Task item
Reproduce the records below exactly as shown.

(Items listed in a dataset)
"""
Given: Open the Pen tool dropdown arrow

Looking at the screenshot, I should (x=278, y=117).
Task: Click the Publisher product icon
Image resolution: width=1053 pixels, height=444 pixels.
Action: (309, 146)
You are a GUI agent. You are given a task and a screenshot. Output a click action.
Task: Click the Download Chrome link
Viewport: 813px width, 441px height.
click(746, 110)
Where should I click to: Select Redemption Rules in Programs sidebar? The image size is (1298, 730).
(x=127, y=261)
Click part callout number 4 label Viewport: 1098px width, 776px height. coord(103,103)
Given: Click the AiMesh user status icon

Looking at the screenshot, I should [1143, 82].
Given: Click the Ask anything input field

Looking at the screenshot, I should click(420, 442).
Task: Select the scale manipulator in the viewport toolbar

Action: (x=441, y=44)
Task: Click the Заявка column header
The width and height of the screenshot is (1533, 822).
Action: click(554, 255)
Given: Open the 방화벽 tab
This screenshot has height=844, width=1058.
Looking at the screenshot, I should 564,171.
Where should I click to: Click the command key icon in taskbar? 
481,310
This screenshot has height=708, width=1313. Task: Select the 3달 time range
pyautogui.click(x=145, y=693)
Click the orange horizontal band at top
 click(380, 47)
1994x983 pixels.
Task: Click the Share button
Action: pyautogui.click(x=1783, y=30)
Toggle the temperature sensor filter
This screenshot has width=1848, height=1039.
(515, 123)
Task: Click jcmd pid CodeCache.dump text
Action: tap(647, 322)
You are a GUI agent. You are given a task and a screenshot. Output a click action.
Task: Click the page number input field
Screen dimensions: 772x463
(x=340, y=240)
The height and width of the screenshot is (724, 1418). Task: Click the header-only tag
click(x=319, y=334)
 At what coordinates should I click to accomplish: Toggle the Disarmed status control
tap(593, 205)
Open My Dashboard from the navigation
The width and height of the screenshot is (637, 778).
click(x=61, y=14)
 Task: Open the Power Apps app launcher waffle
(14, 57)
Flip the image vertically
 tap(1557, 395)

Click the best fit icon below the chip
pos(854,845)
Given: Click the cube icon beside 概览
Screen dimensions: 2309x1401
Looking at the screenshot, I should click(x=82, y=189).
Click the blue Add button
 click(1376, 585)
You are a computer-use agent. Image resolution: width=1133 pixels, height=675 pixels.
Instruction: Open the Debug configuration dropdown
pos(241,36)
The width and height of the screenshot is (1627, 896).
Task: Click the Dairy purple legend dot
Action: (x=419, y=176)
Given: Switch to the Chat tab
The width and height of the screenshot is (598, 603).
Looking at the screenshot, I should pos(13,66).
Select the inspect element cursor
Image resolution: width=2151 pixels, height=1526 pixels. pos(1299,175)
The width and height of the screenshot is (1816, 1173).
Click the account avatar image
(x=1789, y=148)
"""
Task response
Given: Open the Pen tool dropdown arrow

Looking at the screenshot, I should (x=278, y=117).
Task: Click the Publisher product icon
Image resolution: width=1053 pixels, height=444 pixels.
Action: (309, 146)
You are a GUI agent. You are given a task and a screenshot. Output a click action.
Task: Click the Download Chrome link
Viewport: 813px width, 441px height.
click(746, 110)
Where should I click to: Select Redemption Rules in Programs sidebar? The image size is (1298, 730).
(x=127, y=261)
Click part callout number 4 label Viewport: 1098px width, 776px height. coord(103,103)
Given: Click the AiMesh user status icon

Looking at the screenshot, I should [1143, 82].
Given: Click the Ask anything input field

Looking at the screenshot, I should click(420, 442).
Task: Select the scale manipulator in the viewport toolbar

Action: (x=441, y=44)
Task: Click the Заявка column header
The width and height of the screenshot is (1533, 822).
Action: click(554, 255)
Given: Open the 방화벽 tab
This screenshot has height=844, width=1058.
Looking at the screenshot, I should 564,171.
Where should I click to: Click the command key icon in taskbar? 
481,310
This screenshot has height=708, width=1313. Task: Select the 3달 time range
pyautogui.click(x=145, y=693)
Click the orange horizontal band at top
 click(380, 47)
1994x983 pixels.
Task: Click the Share button
Action: pyautogui.click(x=1783, y=30)
Toggle the temperature sensor filter
This screenshot has width=1848, height=1039.
(515, 123)
Task: Click jcmd pid CodeCache.dump text
Action: tap(647, 322)
You are a GUI agent. You are given a task and a screenshot. Output a click action.
Task: Click the page number input field
Screen dimensions: 772x463
(x=340, y=240)
The height and width of the screenshot is (724, 1418). Task: Click the header-only tag
click(x=319, y=334)
 At what coordinates should I click to accomplish: Toggle the Disarmed status control
tap(593, 205)
Open My Dashboard from the navigation
The width and height of the screenshot is (637, 778).
click(x=61, y=14)
 Task: Open the Power Apps app launcher waffle
(14, 57)
Flip the image vertically
 tap(1557, 395)

Click the best fit icon below the chip
pos(854,845)
Given: Click the cube icon beside 概览
Screen dimensions: 2309x1401
Looking at the screenshot, I should click(x=82, y=189).
Click the blue Add button
 click(1376, 585)
You are a computer-use agent. Image resolution: width=1133 pixels, height=675 pixels.
Instruction: Open the Debug configuration dropdown
pos(241,36)
The width and height of the screenshot is (1627, 896).
Task: Click the Dairy purple legend dot
Action: (x=419, y=176)
Given: Switch to the Chat tab
The width and height of the screenshot is (598, 603).
Looking at the screenshot, I should pos(13,66).
Select the inspect element cursor
Image resolution: width=2151 pixels, height=1526 pixels. pos(1299,175)
The width and height of the screenshot is (1816, 1173).
Click the account avatar image
(x=1789, y=148)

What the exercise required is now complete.